## Required task
Put the entries from the line containing "Given: Click the Site Admin link" through the line containing "Looking at the" into a numbered list, leaving out blank lines.

── Material shown ──

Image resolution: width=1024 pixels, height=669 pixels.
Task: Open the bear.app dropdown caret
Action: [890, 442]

───
── Material shown ──

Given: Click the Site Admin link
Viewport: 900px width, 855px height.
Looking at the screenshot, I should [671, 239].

───

## Task answer
1. Given: Click the Site Admin link
2. Viewport: 900px width, 855px height.
3. Looking at the screenshot, I should [671, 239].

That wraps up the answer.